Something that Scrum (and even Nexus) doesn't do well is project inception. Project inception includes things like team formation, project vision, organizational direction, initial scope, creation of the work environment, technical strategy, and risk management. Instead, Scrum is focused on construction activities - choosing what to work on now, working toward a solution, and addressing changing needs throughout the project. Both the Scaled Agile Framework (SAFe) and Disciplined Agile Delivery (DAD) address these activities in an agile context.
Now, SAFe and DAD are designed for use in an enterprise, with multiple agile teams working in coordination with each other to deliver products. If you have a single team, they may be overkill, but you can learn about what they have to say and apply portions of it to your environment.

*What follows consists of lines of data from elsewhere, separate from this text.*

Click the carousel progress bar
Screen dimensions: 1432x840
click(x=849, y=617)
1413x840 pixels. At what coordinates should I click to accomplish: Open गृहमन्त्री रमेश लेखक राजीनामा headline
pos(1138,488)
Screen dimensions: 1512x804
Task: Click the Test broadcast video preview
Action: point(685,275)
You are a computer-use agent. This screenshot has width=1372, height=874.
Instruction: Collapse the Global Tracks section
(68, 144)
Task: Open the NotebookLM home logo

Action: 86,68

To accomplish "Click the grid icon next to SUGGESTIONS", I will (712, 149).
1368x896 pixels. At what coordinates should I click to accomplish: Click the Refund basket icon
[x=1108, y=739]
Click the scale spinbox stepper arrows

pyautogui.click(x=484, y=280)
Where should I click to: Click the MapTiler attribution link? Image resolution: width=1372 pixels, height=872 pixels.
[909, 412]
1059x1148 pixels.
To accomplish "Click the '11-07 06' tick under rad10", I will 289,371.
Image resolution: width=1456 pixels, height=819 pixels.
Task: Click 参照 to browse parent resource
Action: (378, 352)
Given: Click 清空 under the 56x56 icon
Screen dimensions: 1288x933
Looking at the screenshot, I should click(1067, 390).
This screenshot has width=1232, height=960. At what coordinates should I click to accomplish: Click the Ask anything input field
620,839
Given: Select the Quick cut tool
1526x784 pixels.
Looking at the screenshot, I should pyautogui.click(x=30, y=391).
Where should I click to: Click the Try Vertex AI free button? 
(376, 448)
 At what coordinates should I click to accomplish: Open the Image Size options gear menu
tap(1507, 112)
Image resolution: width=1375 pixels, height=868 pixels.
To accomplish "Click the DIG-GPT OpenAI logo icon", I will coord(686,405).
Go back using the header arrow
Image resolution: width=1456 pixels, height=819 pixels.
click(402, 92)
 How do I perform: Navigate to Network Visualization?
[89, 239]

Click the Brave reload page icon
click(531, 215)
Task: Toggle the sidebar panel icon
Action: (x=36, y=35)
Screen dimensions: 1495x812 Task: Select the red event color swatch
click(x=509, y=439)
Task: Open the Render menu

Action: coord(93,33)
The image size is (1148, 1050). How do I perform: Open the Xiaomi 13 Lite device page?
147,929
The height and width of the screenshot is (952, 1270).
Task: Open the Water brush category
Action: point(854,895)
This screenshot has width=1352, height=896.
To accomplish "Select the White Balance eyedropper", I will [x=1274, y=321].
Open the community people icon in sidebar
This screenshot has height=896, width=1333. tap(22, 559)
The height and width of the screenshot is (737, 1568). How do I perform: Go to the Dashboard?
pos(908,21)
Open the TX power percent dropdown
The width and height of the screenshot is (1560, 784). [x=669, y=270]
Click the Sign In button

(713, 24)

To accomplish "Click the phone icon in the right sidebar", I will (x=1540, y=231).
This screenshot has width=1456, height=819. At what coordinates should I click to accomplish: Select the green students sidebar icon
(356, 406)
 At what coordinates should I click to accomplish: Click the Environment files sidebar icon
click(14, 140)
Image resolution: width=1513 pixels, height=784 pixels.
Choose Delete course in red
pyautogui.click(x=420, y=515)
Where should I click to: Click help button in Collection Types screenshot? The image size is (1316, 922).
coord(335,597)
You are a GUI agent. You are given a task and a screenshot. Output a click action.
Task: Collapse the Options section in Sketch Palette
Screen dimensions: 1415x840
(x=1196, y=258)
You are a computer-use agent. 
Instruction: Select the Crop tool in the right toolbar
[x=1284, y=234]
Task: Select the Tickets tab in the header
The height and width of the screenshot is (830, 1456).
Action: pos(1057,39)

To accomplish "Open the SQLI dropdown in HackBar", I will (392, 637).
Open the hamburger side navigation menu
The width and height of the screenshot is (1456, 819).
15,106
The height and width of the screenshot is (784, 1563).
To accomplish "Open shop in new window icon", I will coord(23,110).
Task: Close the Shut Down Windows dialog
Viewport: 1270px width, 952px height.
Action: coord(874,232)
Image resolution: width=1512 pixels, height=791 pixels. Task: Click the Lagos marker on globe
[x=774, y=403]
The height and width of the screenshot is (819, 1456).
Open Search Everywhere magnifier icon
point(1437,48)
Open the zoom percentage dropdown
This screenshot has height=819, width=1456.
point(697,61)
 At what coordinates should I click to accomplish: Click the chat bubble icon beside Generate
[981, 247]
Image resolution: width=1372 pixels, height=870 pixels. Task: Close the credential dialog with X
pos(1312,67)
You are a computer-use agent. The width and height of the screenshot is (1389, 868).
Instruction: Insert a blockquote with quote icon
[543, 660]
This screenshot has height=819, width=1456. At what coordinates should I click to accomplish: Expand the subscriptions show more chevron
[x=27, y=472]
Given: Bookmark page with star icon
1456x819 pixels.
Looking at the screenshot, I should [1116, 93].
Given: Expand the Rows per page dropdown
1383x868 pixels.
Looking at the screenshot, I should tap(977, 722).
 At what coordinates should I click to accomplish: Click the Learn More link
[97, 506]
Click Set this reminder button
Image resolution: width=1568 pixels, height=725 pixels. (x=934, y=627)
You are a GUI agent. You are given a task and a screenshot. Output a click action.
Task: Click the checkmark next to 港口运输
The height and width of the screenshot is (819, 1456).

Some of the things that you are concerned about - choosing hardware and software architecture and security, for example - are part of a technical strategy. In Scaled Agile Framework, there are System Architects and Release Train Engineers (at the Program or Value Stream level, working across development teams) and Value Stream Engineers (at the Value Stream level) who are focused on these cross-cutting technical involvement. In Disciplined Agile Delivery, there is the role of an Architecture Owner to own these decisions. Still, they may make them as a group with other members of the organization or team. In both of these scaled frameworks, these people begin creating the initial backlog that goes to development teams early in the project.
Some of your other concerns, such as database design and user roles and permissions, will come from the design and implementation of features. They will come from business requirements that are prioritized by Product Owner (in Scrum or DAD) or Solution Management, Product Management, and Product Owner (in SAFe). You can perform iterative and incremental database design, and there are other resources (including questions here) about that.
Yes - you should be doing some level of up-front work to establish your architecture and development environment before you begin your delivery iterations or sprints. The amount of detail depends on how much risk you are willing to accept. If you need to capture a formal system specification, that depends on your requirements for configuration management. In a regulated industry, you should have documented and consistent policies regarding development, test, and production environments and tools. In other sectors, it may not be necessary. Scrum, as a framework, doesn't specify how you do this, so you'll need to look at other process models.
As far as if your backlog is a good one, work with your team. Is it good enough for them to estimate? Is each item reasonably scoped and can be broken down into subtasks and then executed by the team? Only they can answer those questions.